As an exercise, transcribe the data below in full and exactly, omitting pictures.

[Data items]
_ _ _ _ _
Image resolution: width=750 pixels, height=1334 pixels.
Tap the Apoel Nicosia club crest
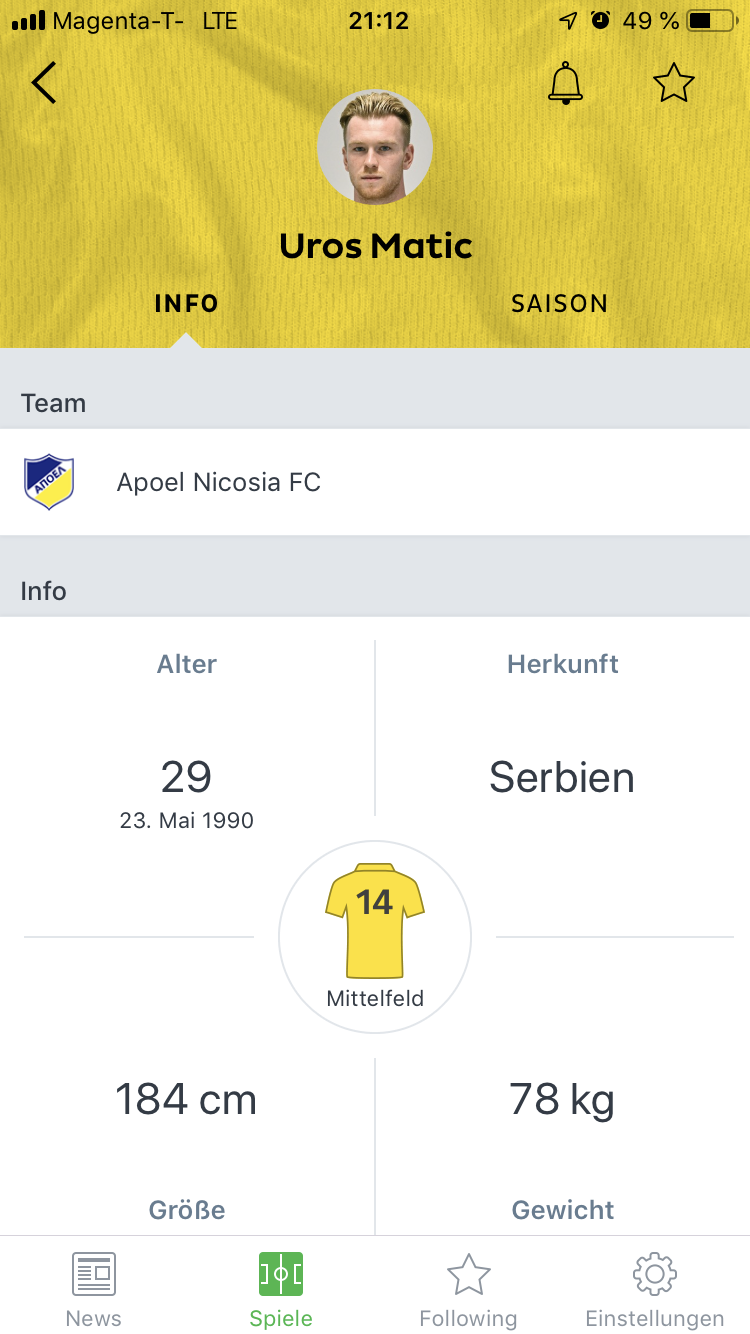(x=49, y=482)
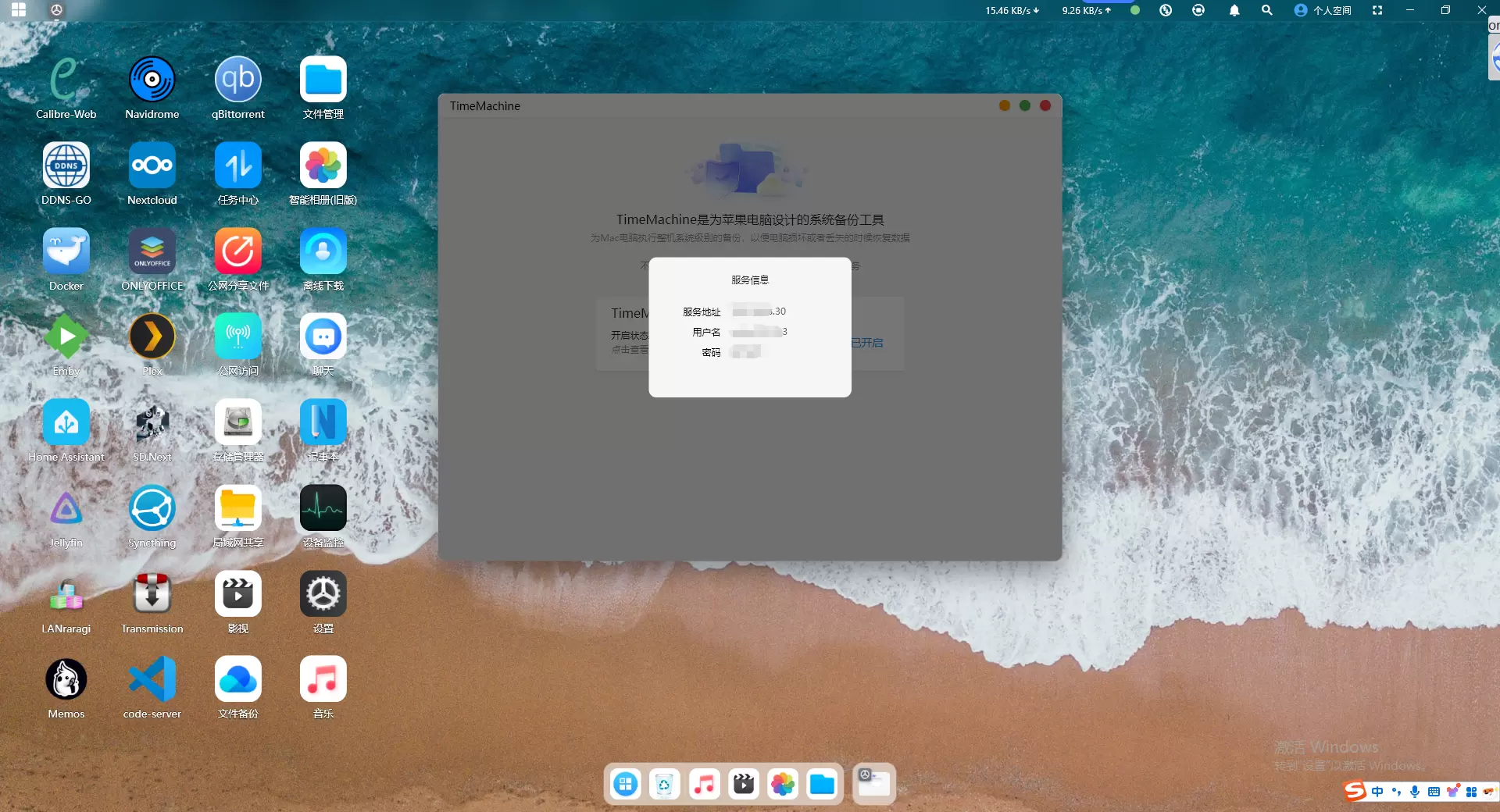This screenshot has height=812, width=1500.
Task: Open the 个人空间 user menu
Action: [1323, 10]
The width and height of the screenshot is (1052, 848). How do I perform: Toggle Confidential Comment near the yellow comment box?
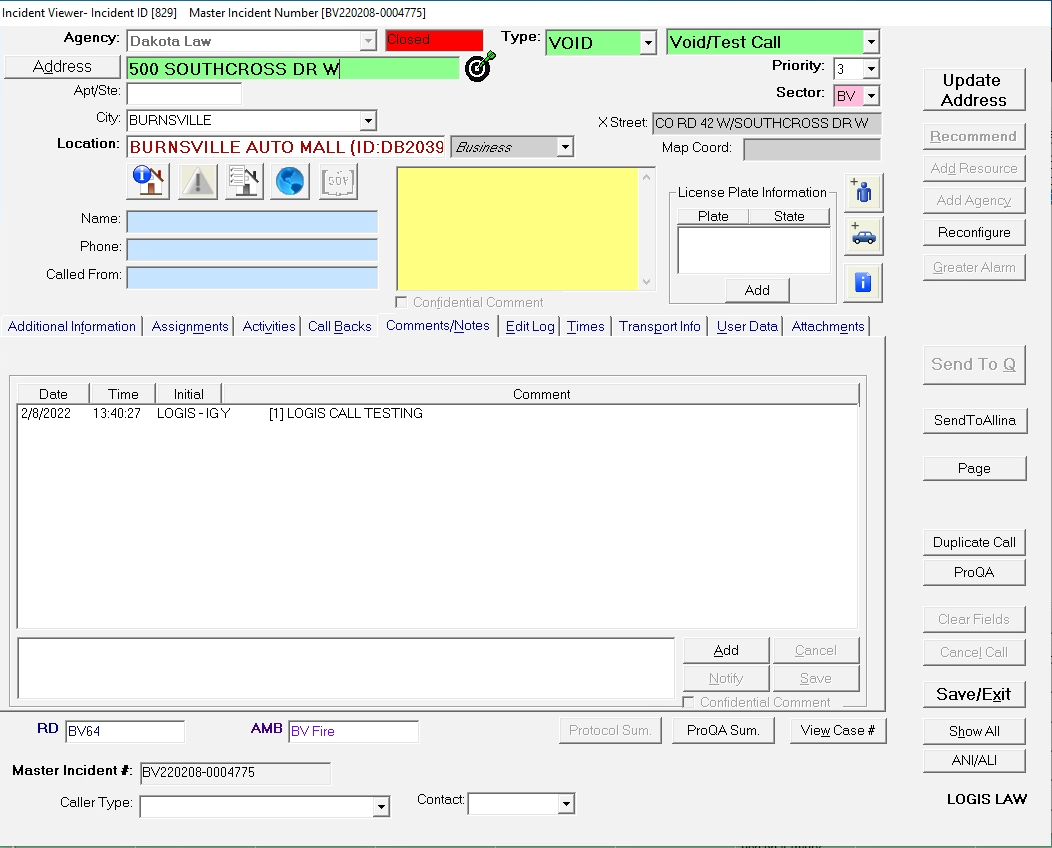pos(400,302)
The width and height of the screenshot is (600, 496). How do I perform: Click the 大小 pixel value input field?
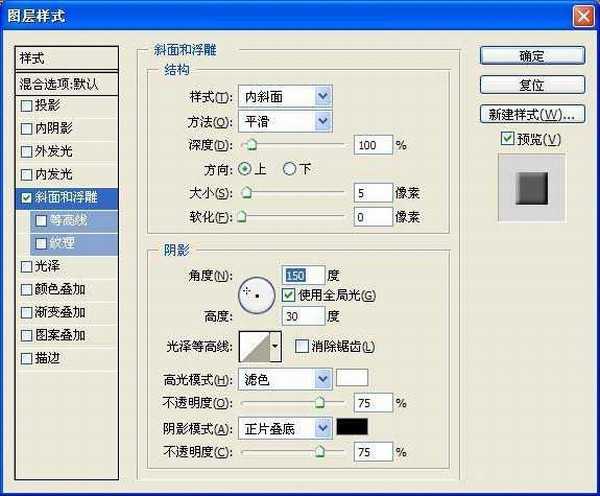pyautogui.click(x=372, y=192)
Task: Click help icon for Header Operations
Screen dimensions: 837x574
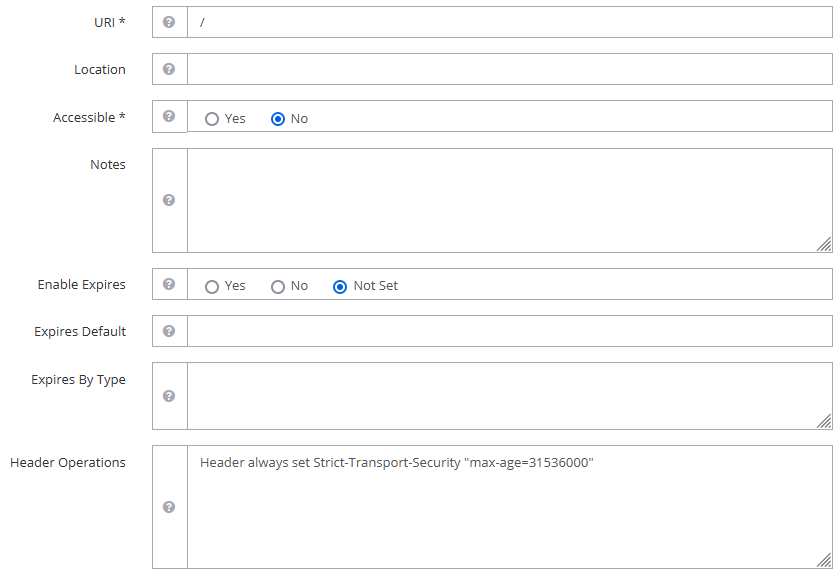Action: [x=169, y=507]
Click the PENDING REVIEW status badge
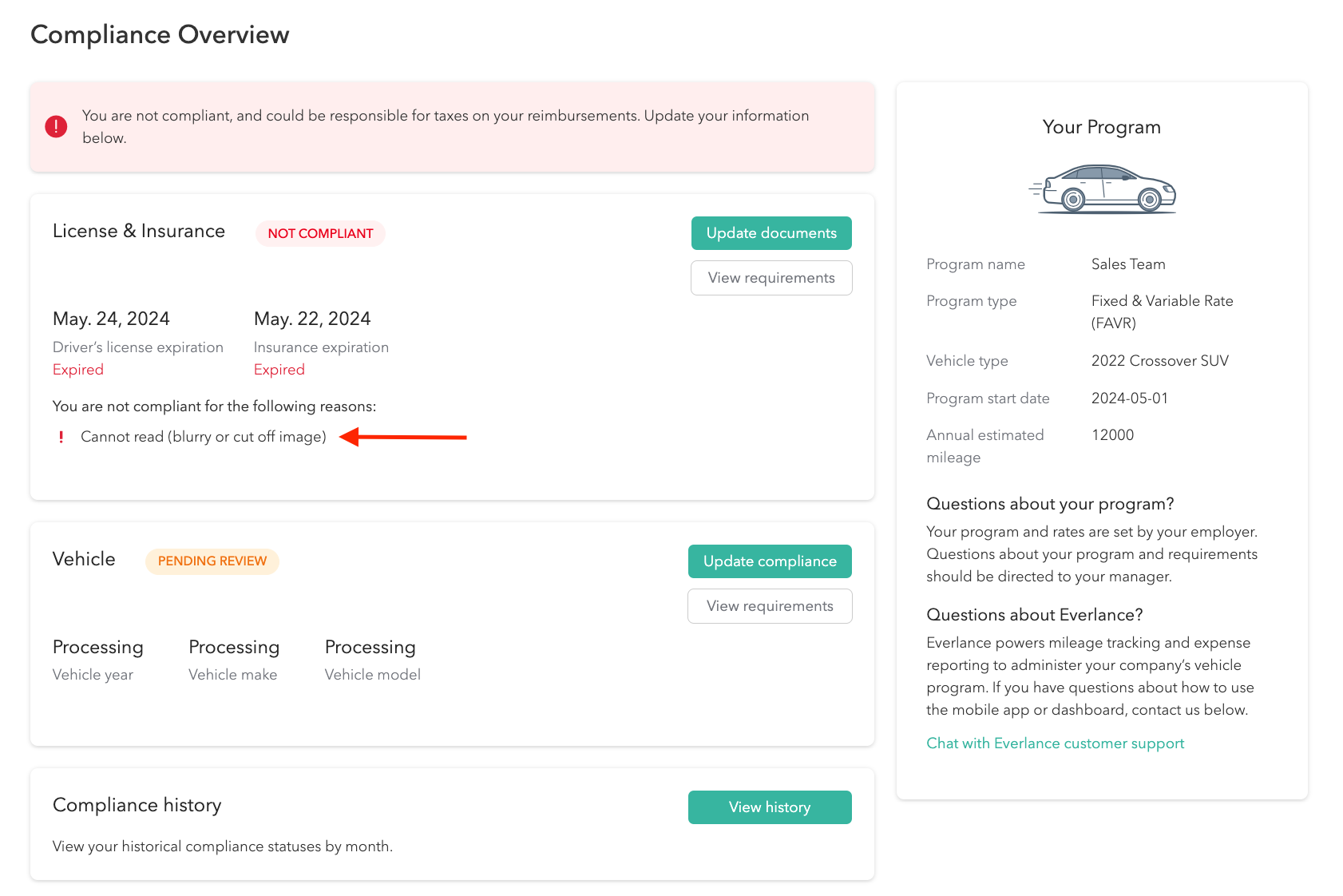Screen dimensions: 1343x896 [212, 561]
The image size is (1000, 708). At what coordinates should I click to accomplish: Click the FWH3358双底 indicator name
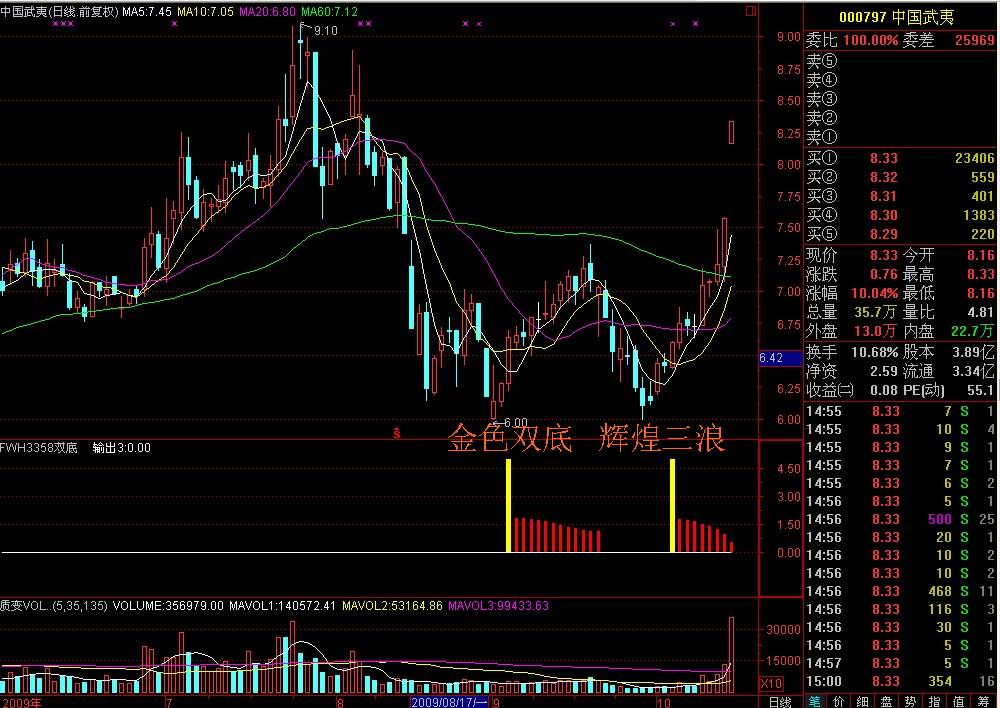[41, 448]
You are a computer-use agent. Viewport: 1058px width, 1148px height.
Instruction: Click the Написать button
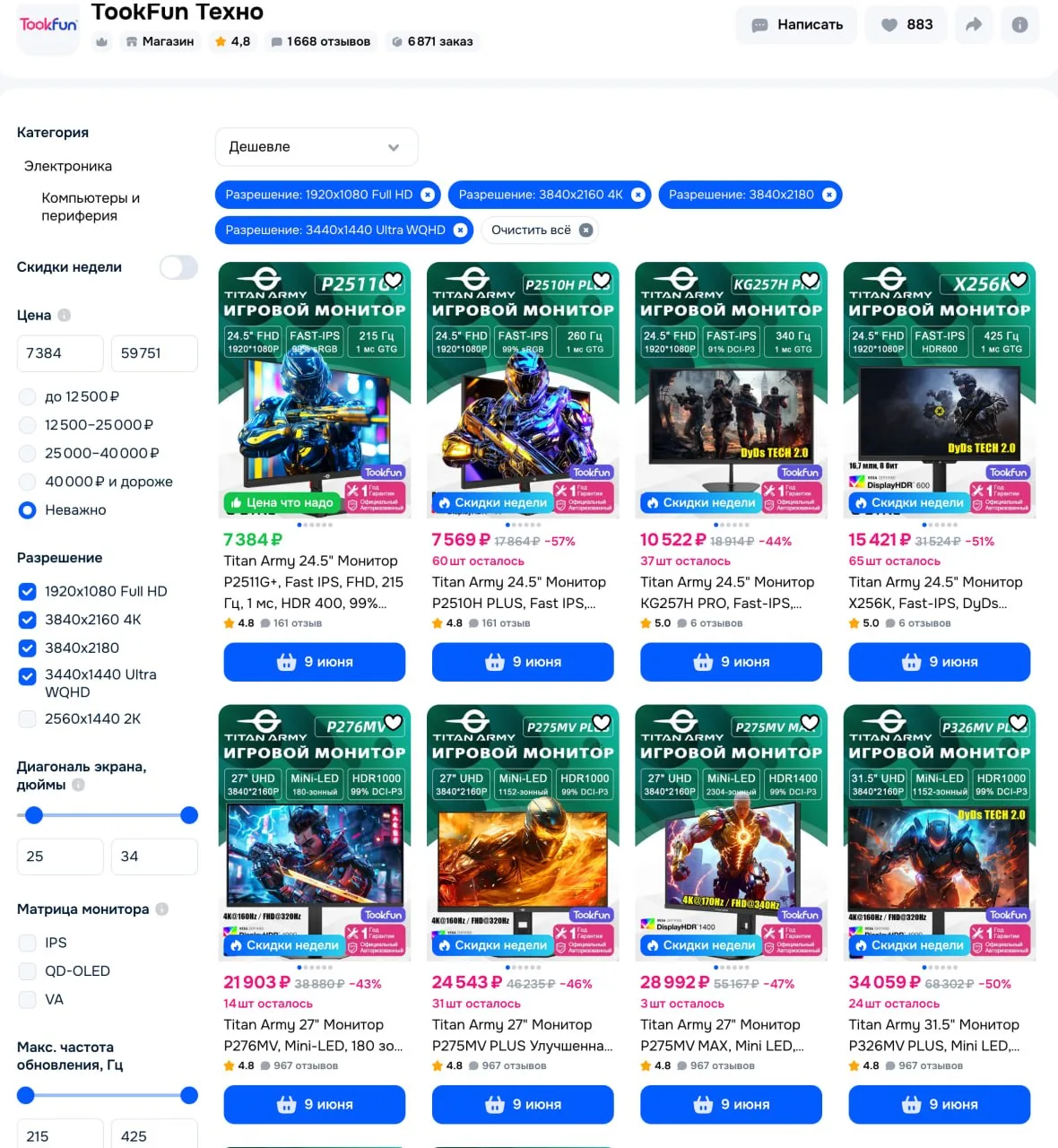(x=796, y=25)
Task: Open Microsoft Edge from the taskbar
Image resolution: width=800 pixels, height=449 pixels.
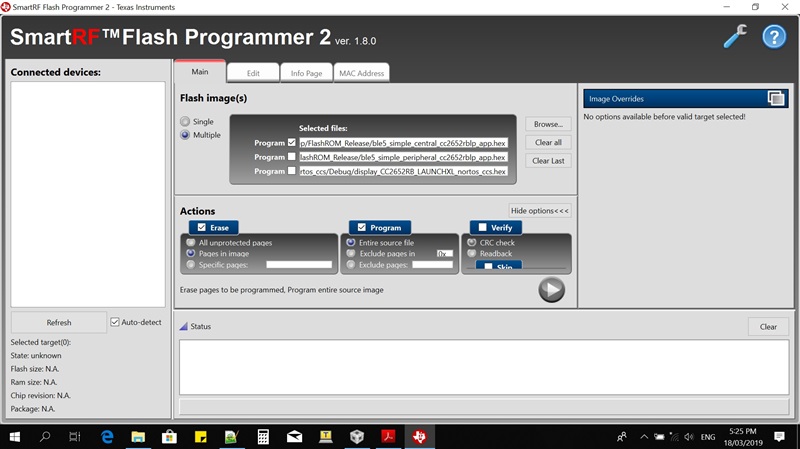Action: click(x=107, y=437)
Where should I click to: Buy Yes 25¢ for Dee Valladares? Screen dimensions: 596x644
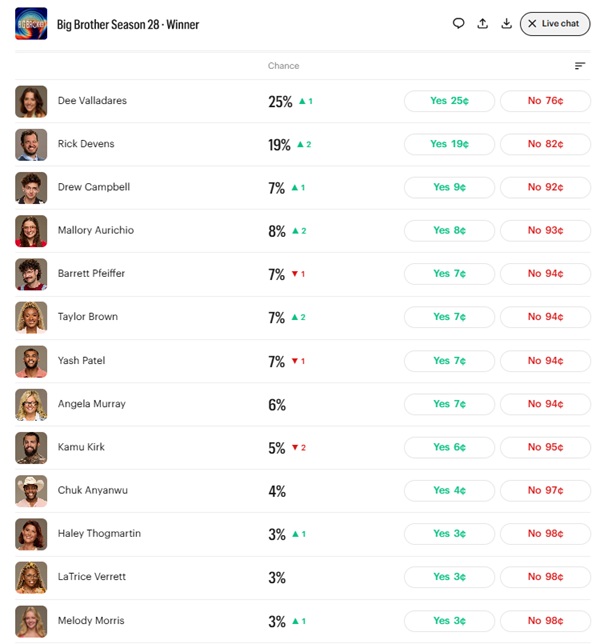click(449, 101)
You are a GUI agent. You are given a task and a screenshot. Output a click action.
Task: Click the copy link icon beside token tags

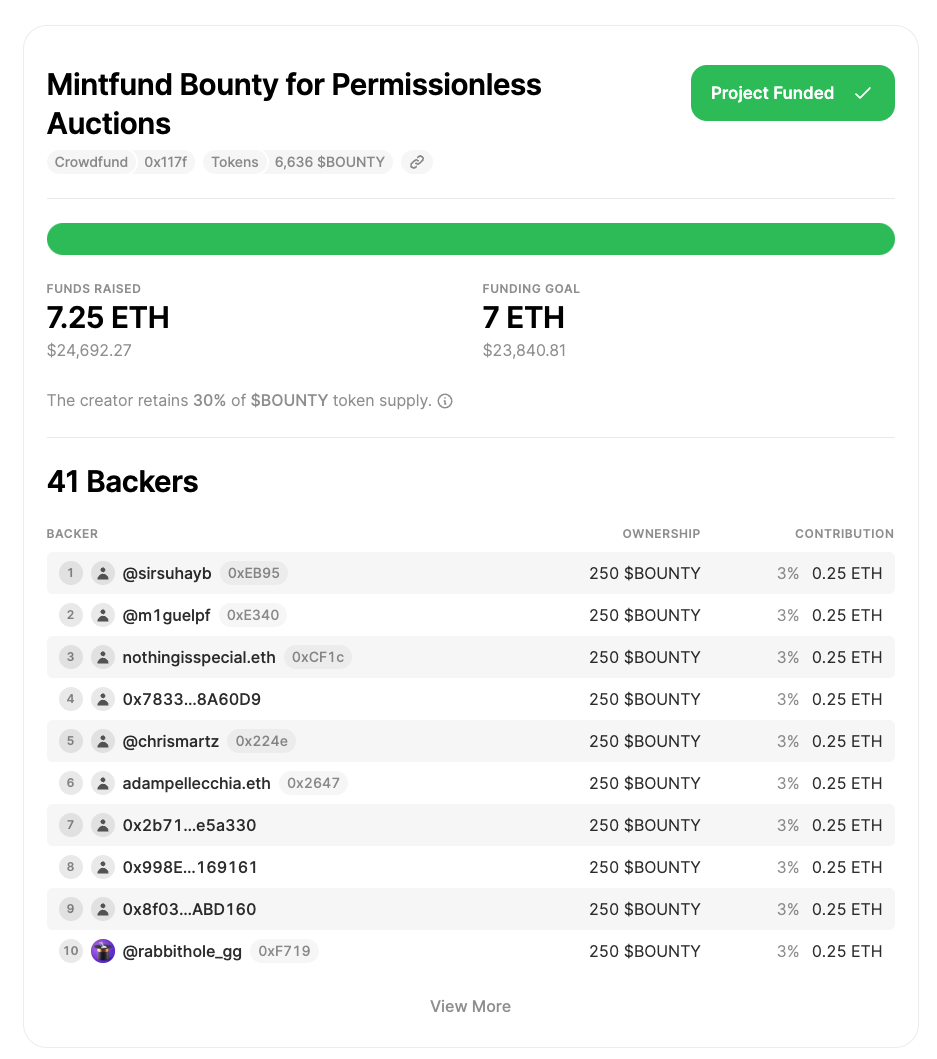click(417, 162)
_ _ _ _ _
> Response to the task
Image resolution: width=750 pixels, height=1334 pixels.
Tap the Apoel Nicosia club crest
(x=49, y=482)
This screenshot has height=812, width=1500.
Task: Open the 个人空间 user menu
Action: [1323, 10]
The width and height of the screenshot is (1052, 848). How do I perform: Toggle Confidential Comment near the yellow comment box?
pos(400,302)
The width and height of the screenshot is (600, 496). How do I perform: Click the 大小 pixel value input field?
pyautogui.click(x=372, y=192)
Task: Click help icon for Header Operations
Screen dimensions: 837x574
Action: [x=169, y=507]
Click the PENDING REVIEW status badge
Screen dimensions: 1343x896 [212, 561]
The image size is (1000, 708). At what coordinates should I click to accomplish: Click the FWH3358双底 indicator name
[41, 448]
You are a computer-use agent. Viewport: 1058px width, 1148px height.
Instruction: Click the Написать button
(x=796, y=25)
Task: Open Microsoft Edge from the taskbar
Image resolution: width=800 pixels, height=449 pixels.
Action: click(x=107, y=437)
Where should I click to: Buy Yes 25¢ for Dee Valladares? Screen dimensions: 596x644
click(449, 101)
You are a GUI agent. You are given a task and a screenshot. Output a click action.
Task: Click the copy link icon beside token tags

click(417, 162)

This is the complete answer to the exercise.